Only the lines from the one containing "Task: Open navigation" through the end of the entries are wanted, retyped exactly and without pictures.

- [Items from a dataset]
━━━━━━━━━━━━━━━━━━━━━━━━━━━━━━

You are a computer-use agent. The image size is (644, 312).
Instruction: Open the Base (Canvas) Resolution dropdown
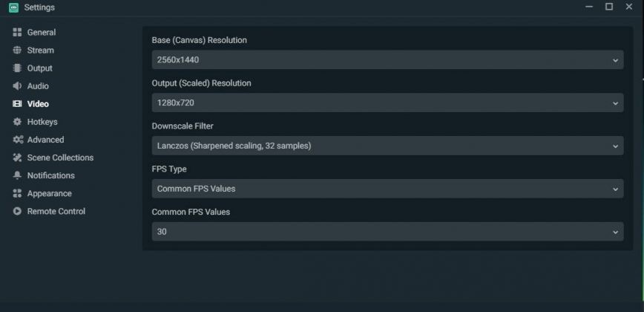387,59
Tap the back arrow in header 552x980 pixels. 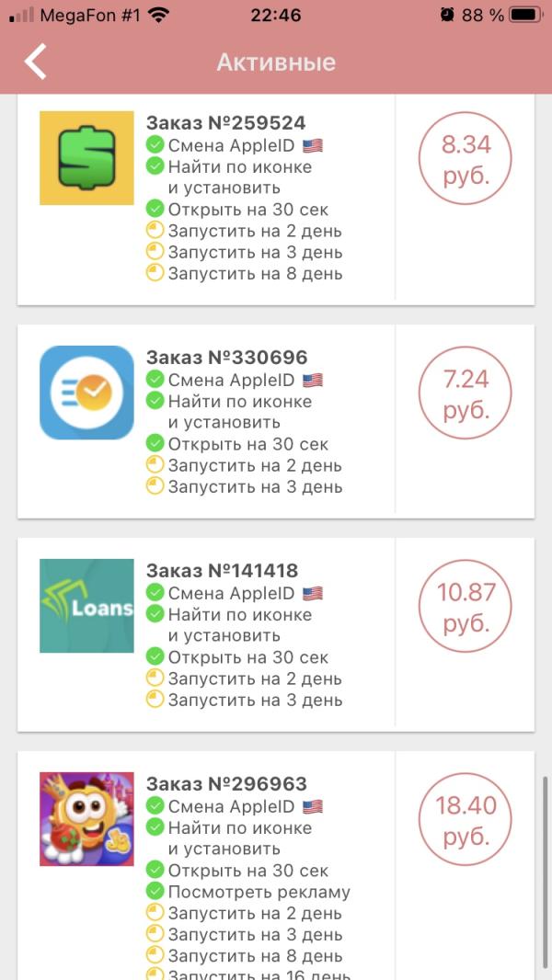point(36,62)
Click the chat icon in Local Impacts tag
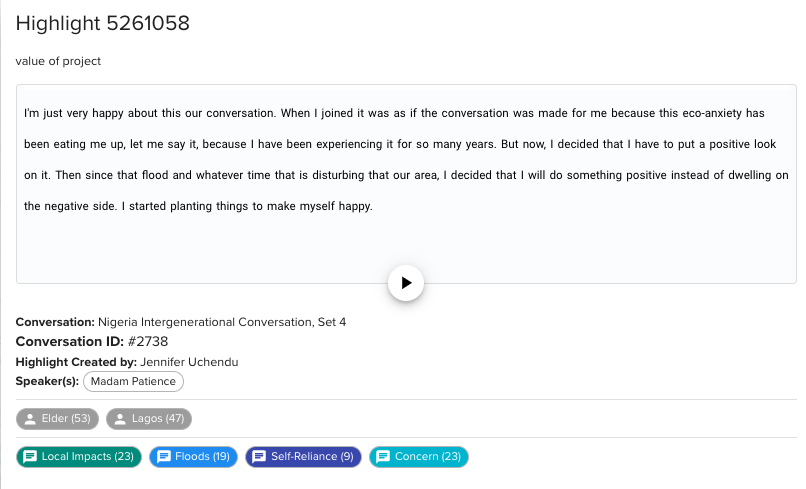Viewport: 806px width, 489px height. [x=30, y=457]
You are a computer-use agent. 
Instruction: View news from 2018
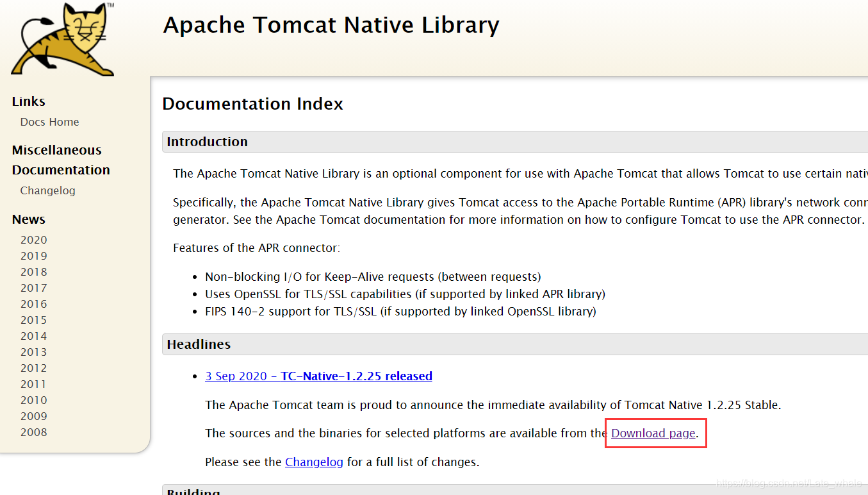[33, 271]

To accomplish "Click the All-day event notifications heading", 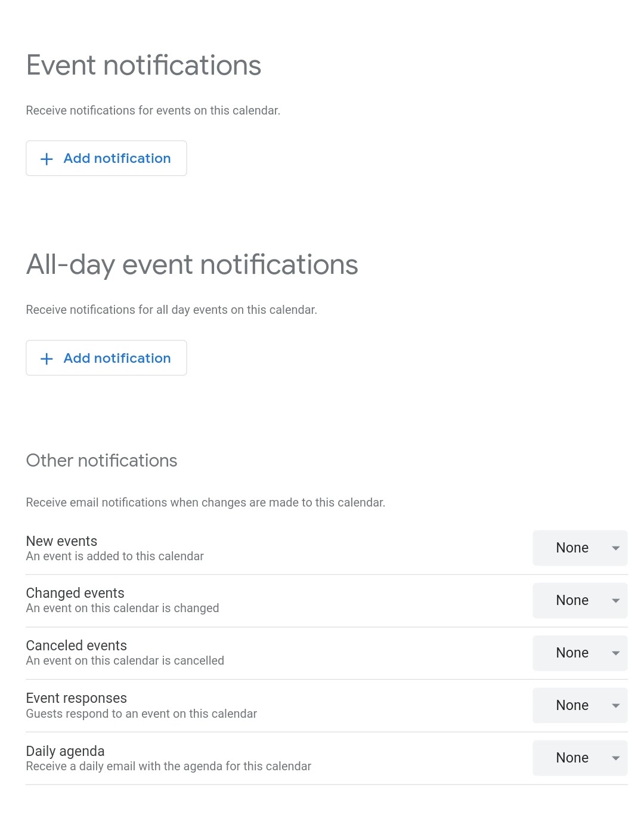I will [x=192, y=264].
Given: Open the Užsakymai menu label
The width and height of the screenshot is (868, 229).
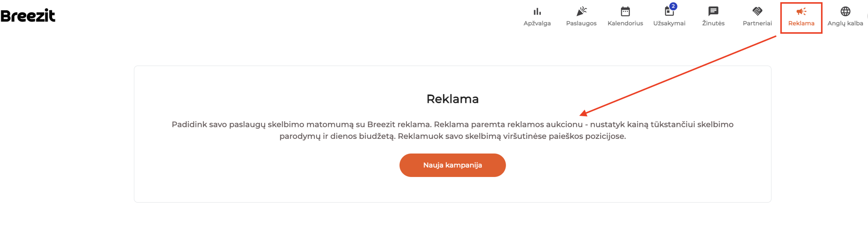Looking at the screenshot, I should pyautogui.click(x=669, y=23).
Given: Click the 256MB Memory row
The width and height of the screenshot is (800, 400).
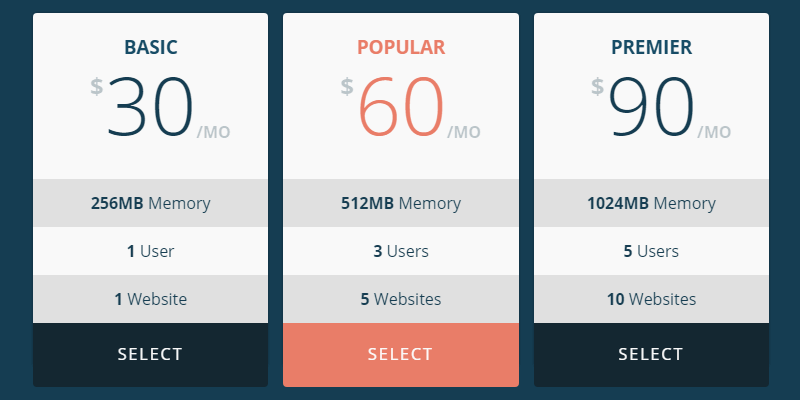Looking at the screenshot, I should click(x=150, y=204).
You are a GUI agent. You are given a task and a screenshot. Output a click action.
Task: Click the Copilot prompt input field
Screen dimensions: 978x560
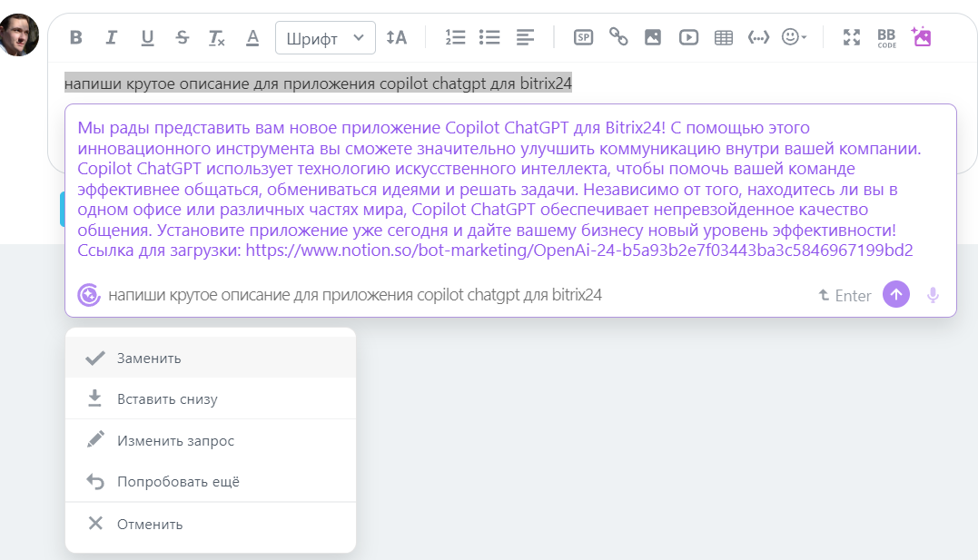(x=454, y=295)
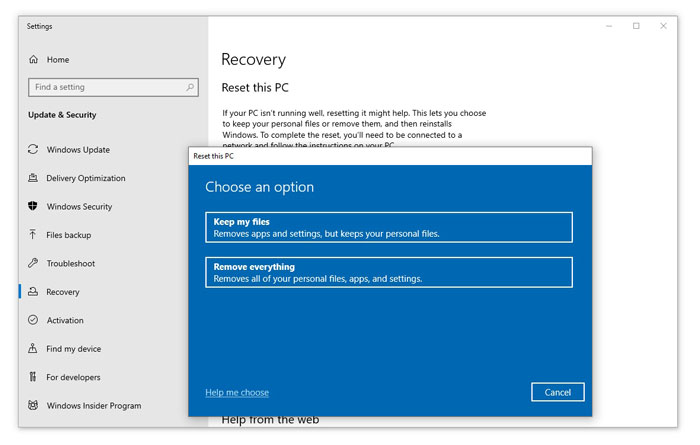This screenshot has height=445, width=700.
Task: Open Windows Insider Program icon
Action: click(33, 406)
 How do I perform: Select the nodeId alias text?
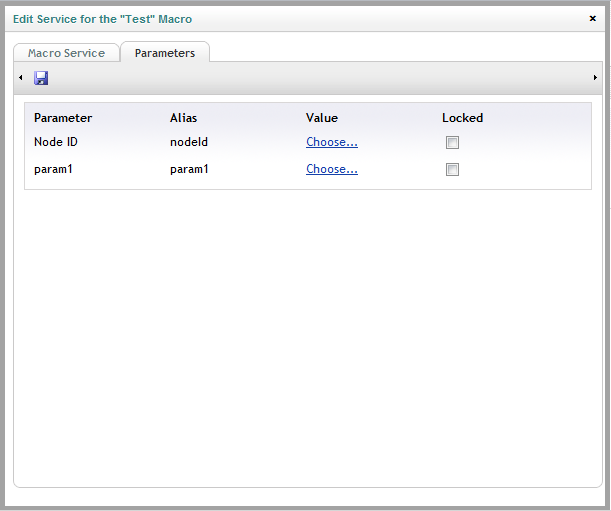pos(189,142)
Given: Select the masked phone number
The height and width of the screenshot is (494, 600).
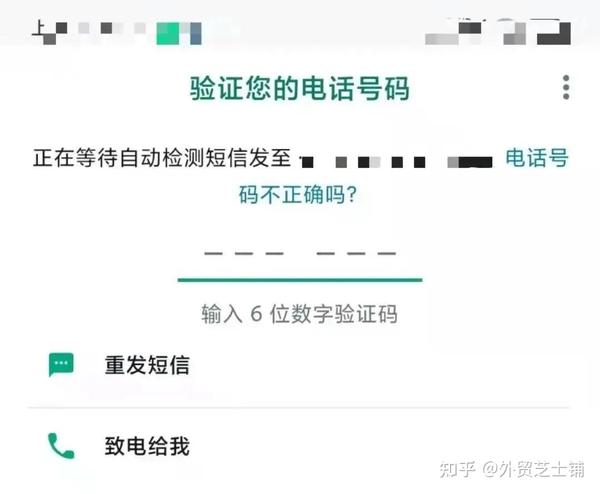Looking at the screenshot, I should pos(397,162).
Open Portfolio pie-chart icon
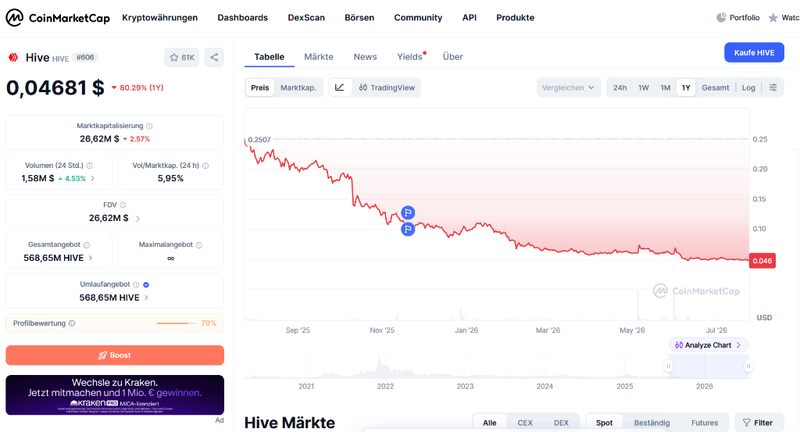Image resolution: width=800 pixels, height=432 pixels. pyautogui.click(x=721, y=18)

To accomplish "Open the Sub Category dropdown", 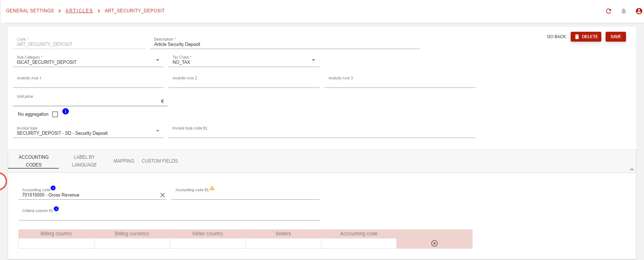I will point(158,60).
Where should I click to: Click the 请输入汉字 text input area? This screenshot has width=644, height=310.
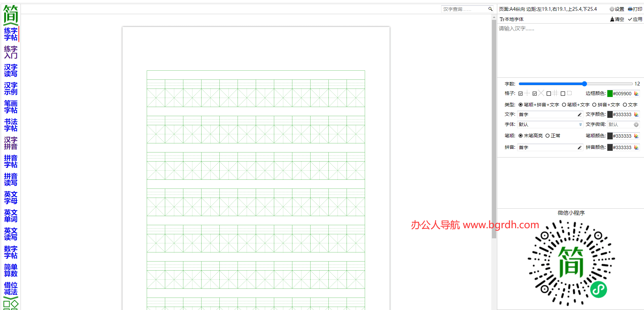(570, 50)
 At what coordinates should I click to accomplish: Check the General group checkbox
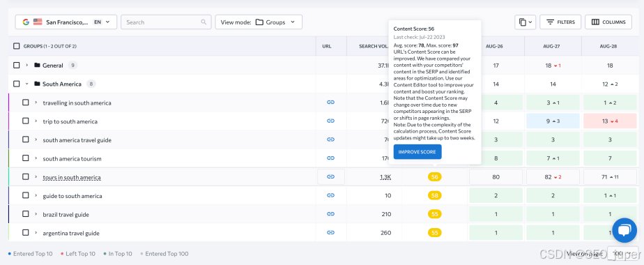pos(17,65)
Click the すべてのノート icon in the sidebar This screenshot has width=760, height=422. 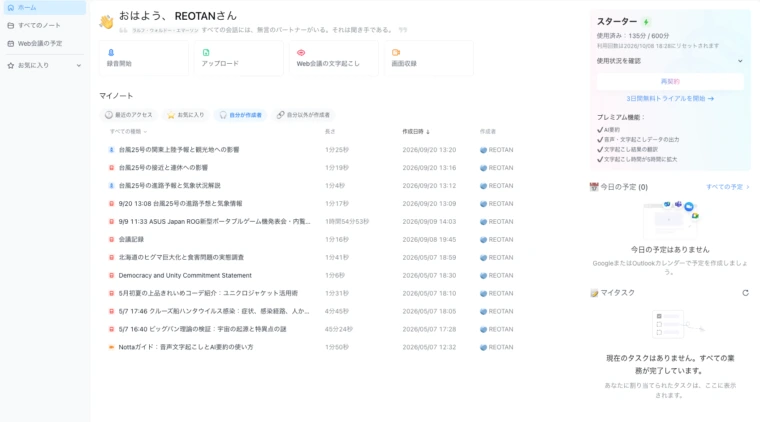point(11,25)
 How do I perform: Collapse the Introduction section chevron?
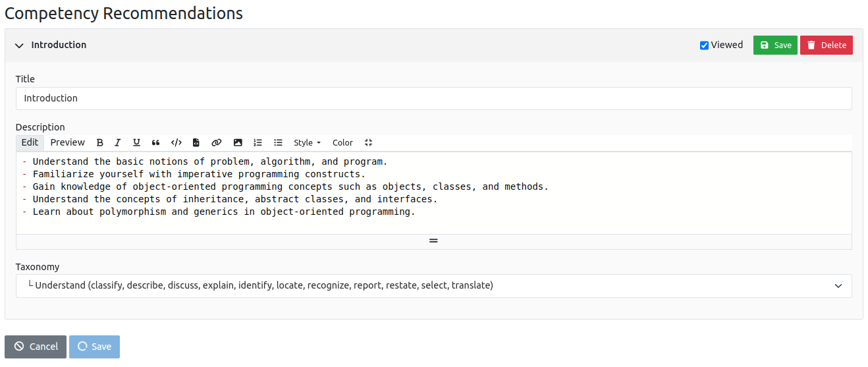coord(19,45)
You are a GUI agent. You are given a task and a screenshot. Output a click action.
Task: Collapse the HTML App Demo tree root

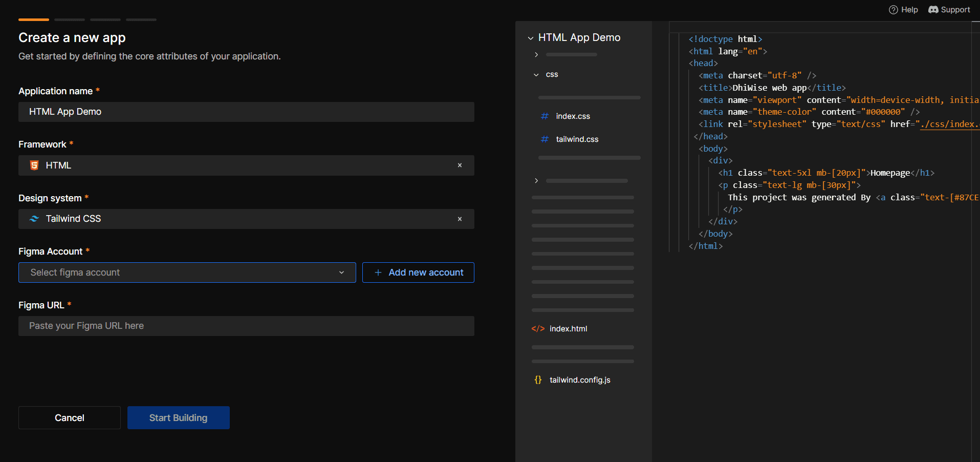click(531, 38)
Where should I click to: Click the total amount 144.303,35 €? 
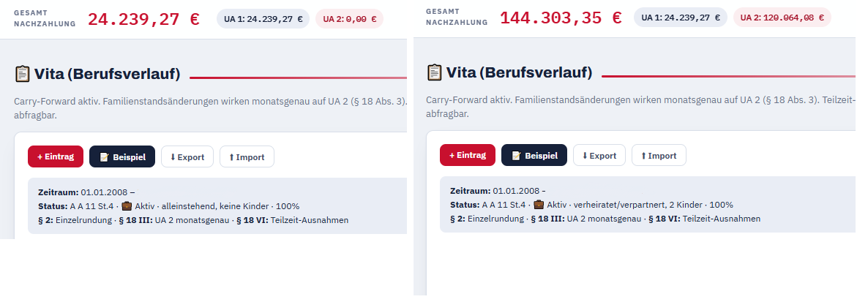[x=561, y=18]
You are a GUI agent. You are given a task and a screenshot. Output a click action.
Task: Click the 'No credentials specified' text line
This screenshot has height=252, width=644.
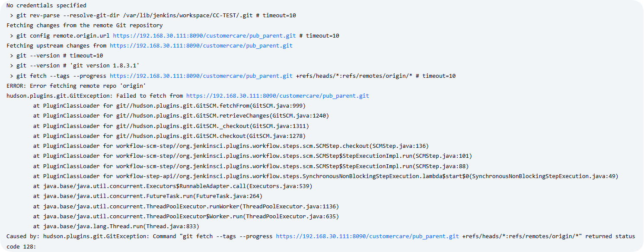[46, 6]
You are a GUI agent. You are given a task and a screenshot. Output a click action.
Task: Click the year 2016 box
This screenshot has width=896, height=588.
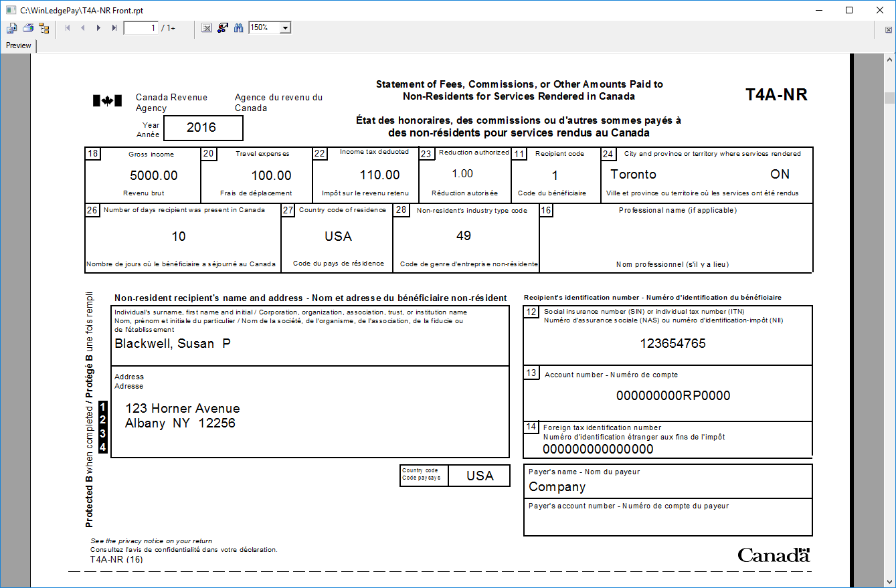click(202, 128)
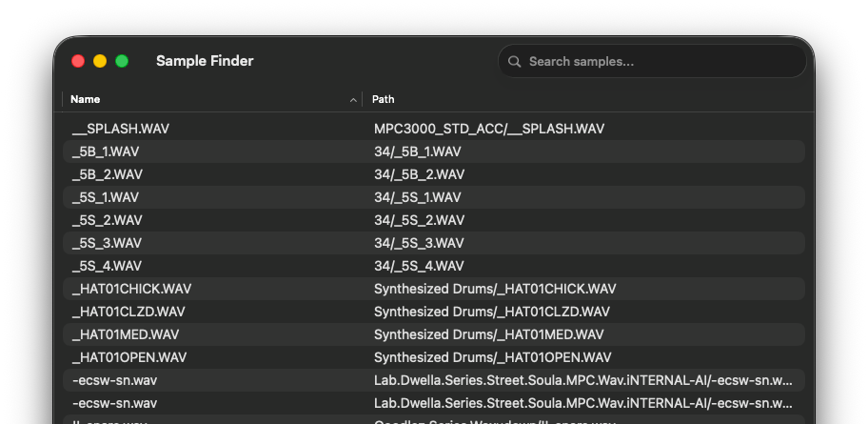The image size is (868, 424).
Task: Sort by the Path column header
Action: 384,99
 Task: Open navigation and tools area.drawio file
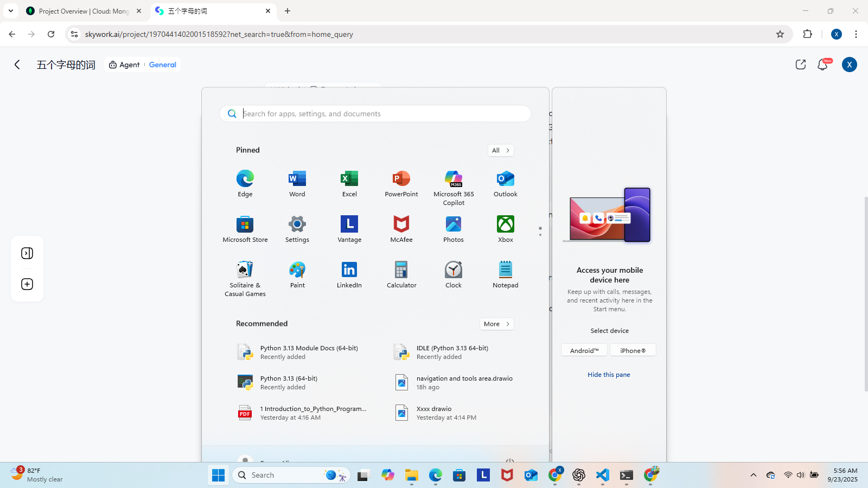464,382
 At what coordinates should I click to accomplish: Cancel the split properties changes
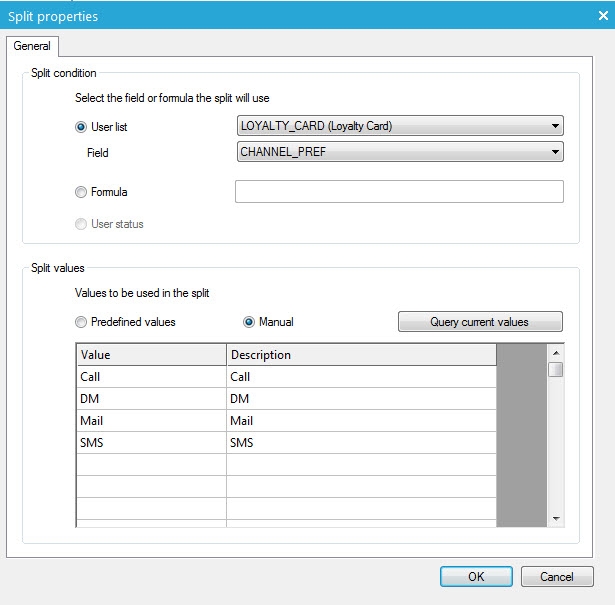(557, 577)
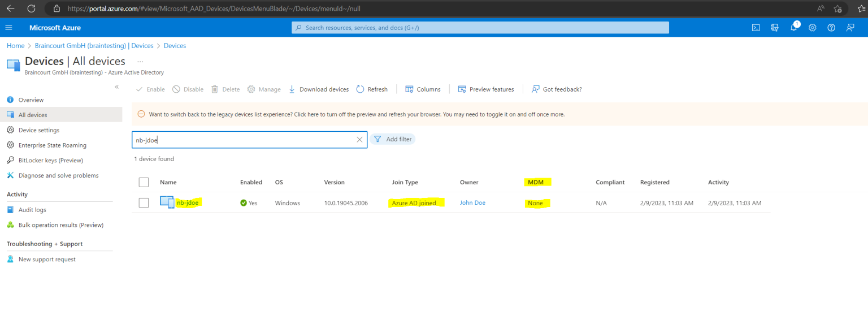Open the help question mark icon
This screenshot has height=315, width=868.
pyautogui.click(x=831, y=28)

━━━━━━━━━━━━━━━━━━━━━━━━━━━━━━

- [Problem solution]
 Task: Open navigation and tools area.drawio file
464,382
 At what coordinates should I click to accomplish: Cancel the split properties changes
(557, 577)
Open the help question mark icon
This screenshot has height=315, width=868.
pyautogui.click(x=831, y=28)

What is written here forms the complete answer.